Common organisms: Escherichia coli, Klebsiella, Proteus, Staphylococcus aureus.
Risk factors: urinary obstruction, vesicoureteric reflux, catheterisation, pregnancy, diabetes.

Types or Classification
Acute pyelonephritis – sudden infection with fever, pain and pyuria.
Chronic (recurrent) pyelonephritis – repeated bouts leading to scarring and loss of renal function.

Pathology (stepwise)
Step 1 → Bacteria colonise the peri‑urethral area and ascend the ureter.
Step 2 → They reach the renal pelvis and multiply in the urine.
Step 3 → Bacterial toxins and inflammatory cells invade the renal parenchyma.
Step 4 → Interstitial oedema, tubular necrosis and pus formation develop.
Step 5 → If untreated, abscesses or permanent scar tissue may form.

Clinical Features

General – high fever, chills, malaise, loss of appetite, nausea, vomiting.
Specific – sharp flank (costovertebral) pain, dysuria (painful urination), increased frequency, urgency, haematuria (blood in urine), cloudy urine, possible palpable tender kidney.

Complications

Acute – renal or perinephric abscess, sepsis, acute renal failure, electrolyte imbalance.
Chronic – renal scarring, chronic kidney disease, hypertension, recurrent infections, papillary necrosis.

Diagnosis / Investigations

Routine –
• Urinalysis: pyuria (pus cells), bacteriuria, haematuria.
• Urine culture: identifies causative organism and antibiotic sensitivity.
• Blood count: leukocytosis, raised ESR/CRP.
• Blood culture if systemic signs present.

Special –
• Renal ultrasound: enlarged kidney, loss of corticomedullary differentiation, abscess detection.
• CT abdomen (contrast) – detailed view of abscess, obstruction or calculi.
• X‑ray KUB (if stones suspected).

Management

General – bed rest, adequate hydration (2–3 L water/day), analgesics for pain, antipyretics for fever.

Modern treatment – empirical broad‑spectrum oral antibiotics (e.g., ciprofloxacin 500 mg BID) pending culture; switch to organism‑specific drug once sensitivity known.
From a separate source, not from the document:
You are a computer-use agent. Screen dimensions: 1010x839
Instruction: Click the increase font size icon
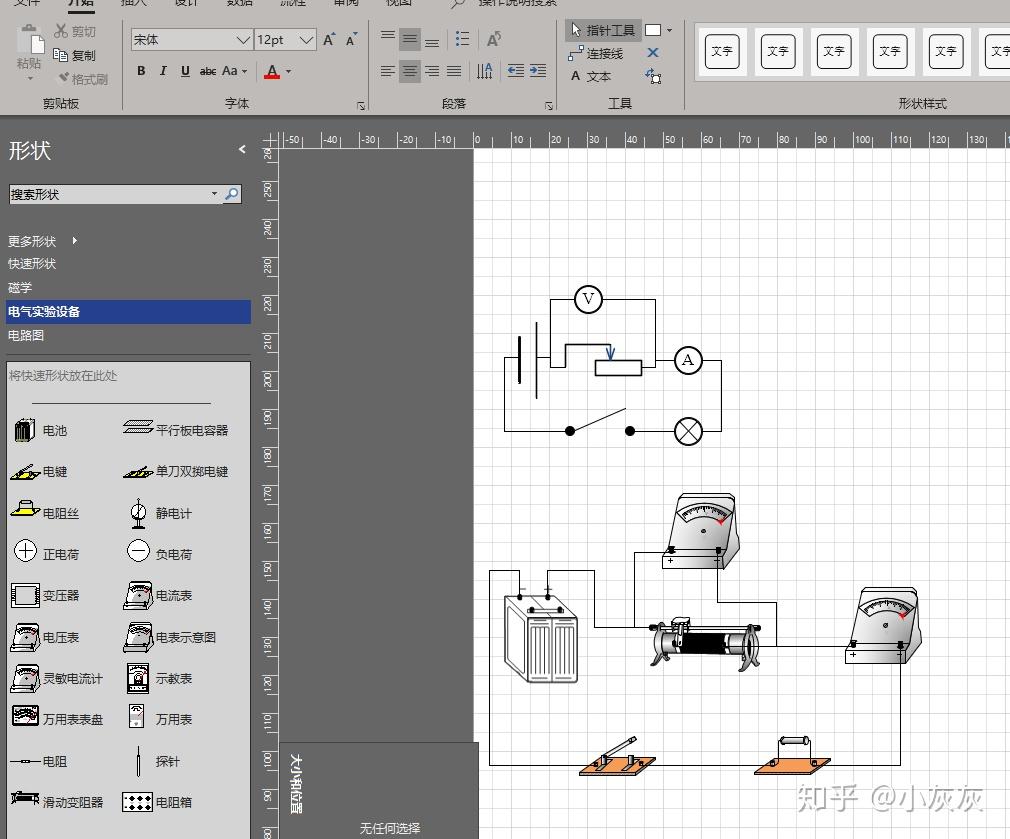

Severe cases need IV antibiotics (e.g., ceftriaxone) and possible hospitalisation.

Dietary advice – high fluid intake, avoid caffeine and alcohol, light protein diet, cranberry juice or unsweetened cranberry extract may reduce bacterial adhesion.

Homeopathic Therapeutics (key remedies, bullet points)

Cantharis

  • Burning pain in the urethra and kidneys, worse on urination.
  • Urine appears cloudy with a strong, foul smell.
  • Thirst for cold water, but relief only when drinking ice‑cold water.
  • Fever with chills, feeling of heat in the lower back.
  • Worse at night, especially when lying on the affected side.
  • Good for patients who are irritable and restless.

Apis mellifica

  • Sudden onset of fever with hot, flushed skin.
  • Swelling of the flank, painful to touch, relieved by cold applications.
  • Urine may be scanty, with a stinging sensation during micturition.
  • Patient feels better with cool drinks, worse from warmth.
  • Great thirst for cold water, especially ice.
  • Useful when there is a history of insect bite or allergic tendency.

Belladonna

  • Intense, throbbing flank pain that comes on rapidly.
  • High fever, face red, pupils dilated, patient feels hot and dry.
  • Urine may be scanty, with burning on passing.
  • Restlessness, agitation, patient wants to be alone.
  • Worse from warmth, better from cold compresses.
  • Good for early stage with sudden, violent symptoms.

Nux vomica

  • Pain in the kidney region that is worse after over‑indulgence in food, alcohol or stimulants.
  • Irritable, impatient, feels better after vomiting or purging.
  • Urine may be dark, with a feeling of incomplete emptying.
  • Low‑grade fever, headache, constipation.
  • Patient is sensitive to noise and light.
  • Useful when the patient is a hard‑working, over‑strained individual.

Mercurius solubilis

  • Burning, tearing pain in the flank with excessive salivation.
  • Urine is foul‑smelling, may contain mucus or pus.
  • Patient feels chilly, with alternating hot and cold sensations.
  • Swelling of the perineal region, soreness on pressure.
  • Thirst for cold water, but drinks little.
  • Good when there is a history of chronic urinary irritation or after dental infections.